## TEXT BLOCK
********
Prediction of T4SS Effector Proteins for Anaplasma phagocytophilum Using OPT4e, A New Software Tool

Front Microbiol. 2019 Jun 21:10:1391. doi: 10.3389/fmicb.2019.01391. eCollection 2019.

Abstract

Type IV secretion systems (T4SS) are used by a number of bacterial pathogens to attack the host cell. The complex protein structure of the T4SS is used to directly translocate effector proteins into host cells, often causing fatal diseases in humans and animals. Identification of effector proteins is the first step in understanding how they function to cause virulence and pathogenicity. Accurate prediction of effector proteins via a machine learning approach can assist in the process of their identification. The main goal of this study is to predict a set of candidate effectors for the tick-borne pathogen Anaplasma phagocytophilum, the causative agent of anaplasmosis in humans. To our knowledge, we present the first computational study for effector prediction with a focus on A. phagocytophilum. In a previous study, we systematically selected a set of optimal features from more than 1,000 possible protein characteristics for predicting T4SS effector candidates. This was followed by a study of the features using the proteome of Legionella pneumophila strain Philadelphia deduced from its complete genome. In this manuscript we introduce the OPT4e software package for Optimal-features Predictor for T4SS Effector proteins. An earlier version of OPT4e was verified using cross-validation tests, accuracy tests, and comparison with previous results for L. pneumophila. We use OPT4e to predict candidate effectors from the proteomes of A. phagocytophilum strains HZ and HGE-1 and predict 48 and 46 candidates, respectively, with 16 and 18 deemed most probable as effectors. These latter include the three known validated effectors for A. phagocytophilum.

Keywords: Anaplasma phagocytophilum; OPT4e software; T4SS effector proteins; machine learning; protein prediction.
********
## GIVEN RECORDS

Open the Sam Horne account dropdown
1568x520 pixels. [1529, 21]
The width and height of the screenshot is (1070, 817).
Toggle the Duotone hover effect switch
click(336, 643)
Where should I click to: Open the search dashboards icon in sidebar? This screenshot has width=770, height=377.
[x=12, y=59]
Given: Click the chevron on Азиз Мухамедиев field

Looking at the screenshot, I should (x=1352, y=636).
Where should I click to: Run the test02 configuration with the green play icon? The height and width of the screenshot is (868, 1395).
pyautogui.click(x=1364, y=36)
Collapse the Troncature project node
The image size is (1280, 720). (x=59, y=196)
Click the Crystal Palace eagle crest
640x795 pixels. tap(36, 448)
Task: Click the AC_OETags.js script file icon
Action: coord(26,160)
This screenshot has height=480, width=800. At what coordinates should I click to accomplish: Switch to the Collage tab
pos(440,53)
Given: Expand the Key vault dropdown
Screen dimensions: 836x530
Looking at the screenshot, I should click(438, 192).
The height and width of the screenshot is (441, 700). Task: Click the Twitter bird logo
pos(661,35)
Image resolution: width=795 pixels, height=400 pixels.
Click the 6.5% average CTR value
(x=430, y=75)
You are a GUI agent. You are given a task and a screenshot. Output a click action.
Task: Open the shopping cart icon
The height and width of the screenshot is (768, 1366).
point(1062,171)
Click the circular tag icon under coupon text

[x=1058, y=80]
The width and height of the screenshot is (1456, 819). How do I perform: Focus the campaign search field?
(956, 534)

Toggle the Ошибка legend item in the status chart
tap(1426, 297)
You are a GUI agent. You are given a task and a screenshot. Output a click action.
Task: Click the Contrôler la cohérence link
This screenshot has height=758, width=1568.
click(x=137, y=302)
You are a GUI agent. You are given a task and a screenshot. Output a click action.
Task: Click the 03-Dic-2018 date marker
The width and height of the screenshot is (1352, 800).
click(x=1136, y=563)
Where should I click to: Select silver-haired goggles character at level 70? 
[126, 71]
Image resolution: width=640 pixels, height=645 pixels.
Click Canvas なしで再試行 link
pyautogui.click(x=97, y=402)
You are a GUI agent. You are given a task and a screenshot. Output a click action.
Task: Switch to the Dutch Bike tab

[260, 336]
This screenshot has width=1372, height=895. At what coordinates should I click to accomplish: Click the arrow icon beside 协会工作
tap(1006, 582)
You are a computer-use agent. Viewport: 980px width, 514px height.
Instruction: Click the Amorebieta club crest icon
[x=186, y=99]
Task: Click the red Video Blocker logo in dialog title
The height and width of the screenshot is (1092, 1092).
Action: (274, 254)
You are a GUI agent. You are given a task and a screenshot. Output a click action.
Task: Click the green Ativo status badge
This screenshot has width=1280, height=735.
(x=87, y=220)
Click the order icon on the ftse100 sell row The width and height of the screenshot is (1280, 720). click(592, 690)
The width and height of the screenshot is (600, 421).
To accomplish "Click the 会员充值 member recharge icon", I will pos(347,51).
********
## EXERCISE DETAILS
Write out the T4SS effector prediction text starting at "Prediction of T4SS" and ending at "10.3389/fmicb.2019.01391. eCollection 2019.", swapping "Tool" for "Program".

## SOLUTION BELOW
Prediction of T4SS Effector Proteins for Anaplasma phagocytophilum Using OPT4e, A New Software Program

Front Microbiol. 2019 Jun 21:10:1391. doi: 10.3389/fmicb.2019.01391. eCollection 2019.